** Start of Record set **

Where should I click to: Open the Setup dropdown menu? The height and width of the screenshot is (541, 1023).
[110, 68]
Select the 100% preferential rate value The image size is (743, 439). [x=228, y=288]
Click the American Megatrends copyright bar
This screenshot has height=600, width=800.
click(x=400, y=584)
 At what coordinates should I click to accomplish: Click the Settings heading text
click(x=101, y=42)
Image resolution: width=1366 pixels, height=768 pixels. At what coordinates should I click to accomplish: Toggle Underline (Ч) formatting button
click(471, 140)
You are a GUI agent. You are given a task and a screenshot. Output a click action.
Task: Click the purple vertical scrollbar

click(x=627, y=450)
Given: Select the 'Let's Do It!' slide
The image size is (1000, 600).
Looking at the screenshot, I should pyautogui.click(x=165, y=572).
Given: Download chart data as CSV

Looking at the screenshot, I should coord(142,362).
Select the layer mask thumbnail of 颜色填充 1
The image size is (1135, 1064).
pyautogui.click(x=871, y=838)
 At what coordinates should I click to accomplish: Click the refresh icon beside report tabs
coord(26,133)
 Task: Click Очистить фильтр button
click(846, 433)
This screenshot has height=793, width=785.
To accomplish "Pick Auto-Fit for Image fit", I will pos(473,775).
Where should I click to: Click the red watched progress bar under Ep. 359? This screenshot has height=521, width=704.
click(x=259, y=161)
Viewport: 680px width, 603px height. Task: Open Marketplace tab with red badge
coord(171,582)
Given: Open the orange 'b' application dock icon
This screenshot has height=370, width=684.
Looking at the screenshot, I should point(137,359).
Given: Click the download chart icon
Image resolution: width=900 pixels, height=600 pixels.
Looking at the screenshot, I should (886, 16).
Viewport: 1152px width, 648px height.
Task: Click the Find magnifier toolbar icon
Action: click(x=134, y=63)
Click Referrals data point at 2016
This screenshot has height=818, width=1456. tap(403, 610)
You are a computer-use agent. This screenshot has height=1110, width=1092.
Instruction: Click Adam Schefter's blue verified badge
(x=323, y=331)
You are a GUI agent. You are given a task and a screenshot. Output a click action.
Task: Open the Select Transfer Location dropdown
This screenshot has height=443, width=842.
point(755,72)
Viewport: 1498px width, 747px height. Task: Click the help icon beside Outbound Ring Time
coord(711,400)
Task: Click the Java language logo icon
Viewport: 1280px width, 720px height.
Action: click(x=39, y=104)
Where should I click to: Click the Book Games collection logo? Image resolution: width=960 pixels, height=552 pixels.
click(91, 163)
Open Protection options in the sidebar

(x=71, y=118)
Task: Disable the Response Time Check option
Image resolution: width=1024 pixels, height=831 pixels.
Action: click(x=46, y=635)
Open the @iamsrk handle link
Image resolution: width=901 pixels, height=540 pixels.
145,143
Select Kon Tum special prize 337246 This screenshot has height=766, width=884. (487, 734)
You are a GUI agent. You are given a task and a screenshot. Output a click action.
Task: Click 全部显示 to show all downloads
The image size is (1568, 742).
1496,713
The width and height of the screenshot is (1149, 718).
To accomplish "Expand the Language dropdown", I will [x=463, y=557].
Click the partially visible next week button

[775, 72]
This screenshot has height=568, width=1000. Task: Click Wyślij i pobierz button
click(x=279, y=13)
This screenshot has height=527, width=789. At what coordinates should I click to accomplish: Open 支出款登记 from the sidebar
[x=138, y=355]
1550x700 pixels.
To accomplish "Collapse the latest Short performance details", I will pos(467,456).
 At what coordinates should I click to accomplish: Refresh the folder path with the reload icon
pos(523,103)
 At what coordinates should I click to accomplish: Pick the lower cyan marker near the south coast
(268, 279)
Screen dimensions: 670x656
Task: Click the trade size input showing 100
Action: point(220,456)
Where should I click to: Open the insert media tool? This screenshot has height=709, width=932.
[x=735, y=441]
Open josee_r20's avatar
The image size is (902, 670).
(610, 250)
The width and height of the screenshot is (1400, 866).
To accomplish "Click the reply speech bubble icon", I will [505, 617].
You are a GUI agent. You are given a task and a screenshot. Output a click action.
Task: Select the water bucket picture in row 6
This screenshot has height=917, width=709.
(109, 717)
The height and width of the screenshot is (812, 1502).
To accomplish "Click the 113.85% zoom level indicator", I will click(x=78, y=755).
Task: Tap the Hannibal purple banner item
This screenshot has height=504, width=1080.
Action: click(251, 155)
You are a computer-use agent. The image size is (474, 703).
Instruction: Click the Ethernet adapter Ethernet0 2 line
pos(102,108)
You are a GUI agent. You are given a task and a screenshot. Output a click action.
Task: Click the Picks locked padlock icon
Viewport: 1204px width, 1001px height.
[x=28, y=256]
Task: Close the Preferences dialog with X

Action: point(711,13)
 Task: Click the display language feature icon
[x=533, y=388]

** End of Record set **

Transcribe word for word the lines of the records from the line containing "Settings heading text" through the line containing "I will pos(473,775).", inclusive.

Exercise response
 At what coordinates should I click to accomplish: Click the Settings heading text
click(x=101, y=42)
Image resolution: width=1366 pixels, height=768 pixels. At what coordinates should I click to accomplish: Toggle Underline (Ч) formatting button
click(471, 140)
You are a GUI agent. You are given a task and a screenshot. Output a click action.
Task: Click the purple vertical scrollbar

click(x=627, y=450)
Given: Select the 'Let's Do It!' slide
The image size is (1000, 600).
Looking at the screenshot, I should pyautogui.click(x=165, y=572).
Given: Download chart data as CSV

Looking at the screenshot, I should coord(142,362).
Select the layer mask thumbnail of 颜色填充 1
The image size is (1135, 1064).
pyautogui.click(x=871, y=838)
 At what coordinates should I click to accomplish: Click the refresh icon beside report tabs
coord(26,133)
 Task: Click Очистить фильтр button
click(846, 433)
This screenshot has height=793, width=785.
To accomplish "Pick Auto-Fit for Image fit", I will pos(473,775).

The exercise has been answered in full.